THE PROBLEM
Print the lines in the listing below starting at the line with "This screenshot has width=767, height=399." and ending at the line with "This screenshot has width=416, height=360.", both included. Reproduce them exactly and omit every picture.

════

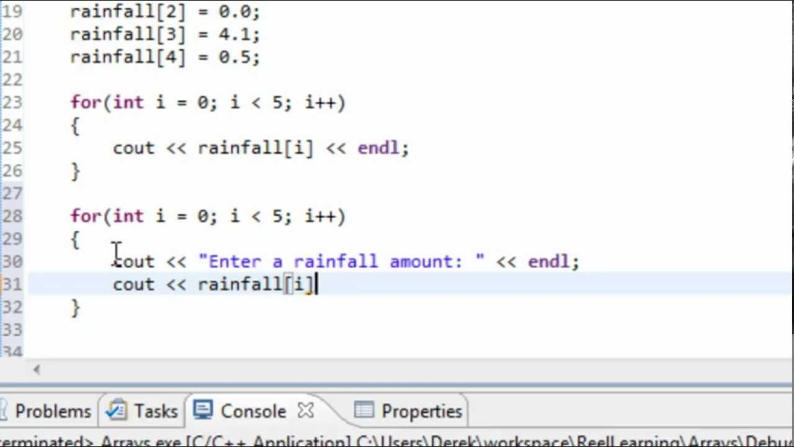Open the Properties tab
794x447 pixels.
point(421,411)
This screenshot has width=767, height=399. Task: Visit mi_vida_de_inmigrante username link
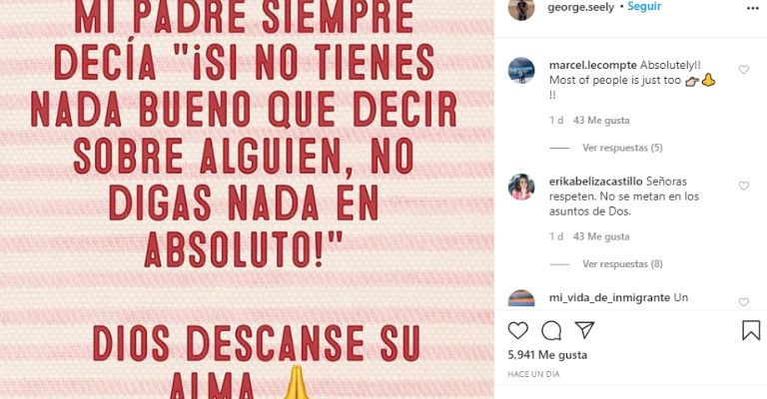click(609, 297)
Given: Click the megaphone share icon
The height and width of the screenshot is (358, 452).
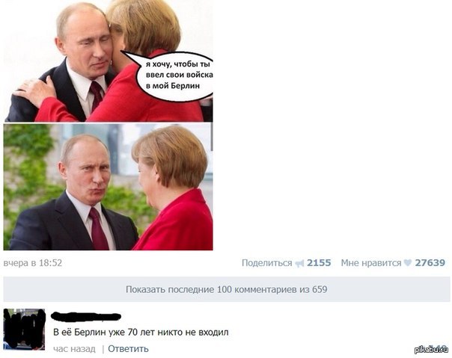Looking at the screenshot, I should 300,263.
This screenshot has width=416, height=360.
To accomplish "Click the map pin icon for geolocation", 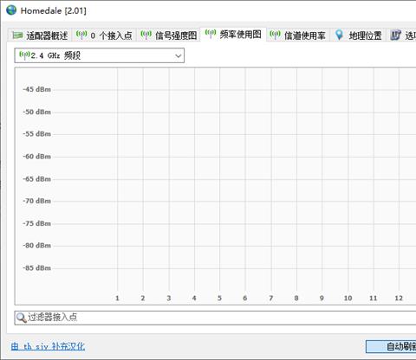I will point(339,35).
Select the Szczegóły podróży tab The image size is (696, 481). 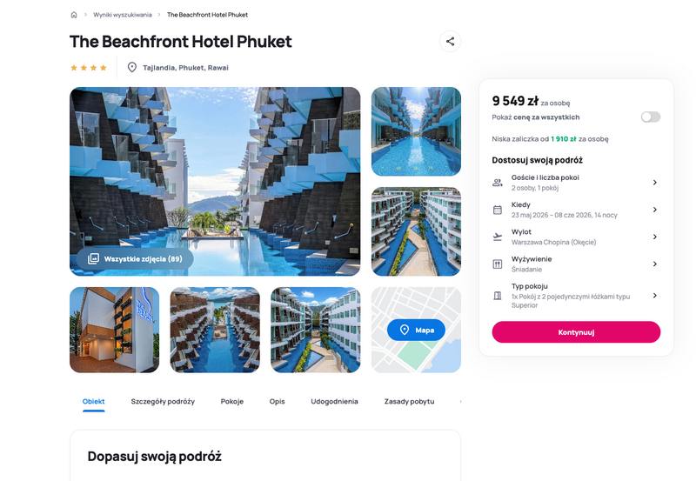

════

ANSWER TO THIS PROBLEM
This screenshot has width=767, height=399. Task: Visit mi_vida_de_inmigrante username link
click(609, 297)
Given: Click the megaphone share icon
The height and width of the screenshot is (358, 452).
Looking at the screenshot, I should 300,263.
This screenshot has width=416, height=360.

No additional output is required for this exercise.